At the heart of the pre-dawn mist is the fact most of the data we hold are best guess estimates, which are often unreliable. Moreover, even this unreliable data is often out of date, and riddled with huge spatial and temporal gaps. This makes it difficult to apply any analytical tools to examine the data for patterns and insights that could support policy or investments or provide new insights to drive sustainable development.
Despite the pre-dawn mist, the opportunity for Africa to leverage the ubiquity of technology to bridge data gaps, harness big data and advances in modern computing and data analytics are phenomenal. Big data is commonly understood to encompass high volume, high variety and high velocity knowledge and decision-support assets.
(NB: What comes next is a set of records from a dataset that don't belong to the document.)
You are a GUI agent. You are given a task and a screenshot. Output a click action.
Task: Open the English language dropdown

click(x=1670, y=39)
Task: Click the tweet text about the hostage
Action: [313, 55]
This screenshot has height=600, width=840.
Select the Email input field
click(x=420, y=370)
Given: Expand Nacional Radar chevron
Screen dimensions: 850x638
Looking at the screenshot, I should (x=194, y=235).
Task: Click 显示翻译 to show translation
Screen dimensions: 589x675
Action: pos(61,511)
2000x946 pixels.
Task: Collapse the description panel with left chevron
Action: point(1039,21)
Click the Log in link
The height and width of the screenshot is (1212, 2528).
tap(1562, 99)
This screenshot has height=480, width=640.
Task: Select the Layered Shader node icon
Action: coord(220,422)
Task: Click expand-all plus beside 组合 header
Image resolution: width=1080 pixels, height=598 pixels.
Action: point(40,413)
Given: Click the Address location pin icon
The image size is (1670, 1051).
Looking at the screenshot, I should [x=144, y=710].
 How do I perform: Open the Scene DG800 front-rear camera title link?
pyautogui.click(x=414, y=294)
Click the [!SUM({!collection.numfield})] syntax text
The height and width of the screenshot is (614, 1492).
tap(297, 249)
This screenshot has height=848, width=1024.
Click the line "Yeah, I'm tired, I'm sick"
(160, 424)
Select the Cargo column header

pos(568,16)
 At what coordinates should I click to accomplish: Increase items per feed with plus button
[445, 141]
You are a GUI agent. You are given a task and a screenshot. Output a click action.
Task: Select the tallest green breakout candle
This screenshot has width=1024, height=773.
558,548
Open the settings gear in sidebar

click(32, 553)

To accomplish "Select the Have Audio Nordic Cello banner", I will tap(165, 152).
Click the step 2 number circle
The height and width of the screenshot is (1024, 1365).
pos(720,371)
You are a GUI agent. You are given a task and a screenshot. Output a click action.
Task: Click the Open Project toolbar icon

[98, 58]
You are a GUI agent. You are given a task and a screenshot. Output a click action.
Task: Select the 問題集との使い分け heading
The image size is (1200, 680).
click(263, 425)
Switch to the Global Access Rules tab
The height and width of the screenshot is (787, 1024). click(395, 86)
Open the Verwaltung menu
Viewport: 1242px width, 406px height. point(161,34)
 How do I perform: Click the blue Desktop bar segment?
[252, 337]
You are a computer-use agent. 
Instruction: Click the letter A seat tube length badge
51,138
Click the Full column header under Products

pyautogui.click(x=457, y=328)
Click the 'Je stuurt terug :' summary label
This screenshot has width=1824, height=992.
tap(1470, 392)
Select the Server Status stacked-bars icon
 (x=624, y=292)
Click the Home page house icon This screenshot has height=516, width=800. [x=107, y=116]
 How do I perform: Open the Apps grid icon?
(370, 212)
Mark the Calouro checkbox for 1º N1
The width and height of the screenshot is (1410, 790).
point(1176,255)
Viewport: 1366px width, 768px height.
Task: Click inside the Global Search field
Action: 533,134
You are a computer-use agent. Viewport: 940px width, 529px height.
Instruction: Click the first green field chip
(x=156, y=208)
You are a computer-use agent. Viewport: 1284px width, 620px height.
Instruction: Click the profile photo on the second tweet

Africa’s big data opportunity has been enabled by the proliferation of media usage, especially cellphones and the explosion of Internet connected devices and systems. We have also witnessed, thanks to broadband Internet, an unprecedented eruption of unstructured data in the form through photos, videos and social media platforms like Facebook, Twitter and Instagram. Government agencies hold or have access to an ever-increasing wealth of data including spatial and location data. Moreover, private sector, especially mobile telephone service providers like Safaricom and Airtel also hold huge amounts of data about its customers.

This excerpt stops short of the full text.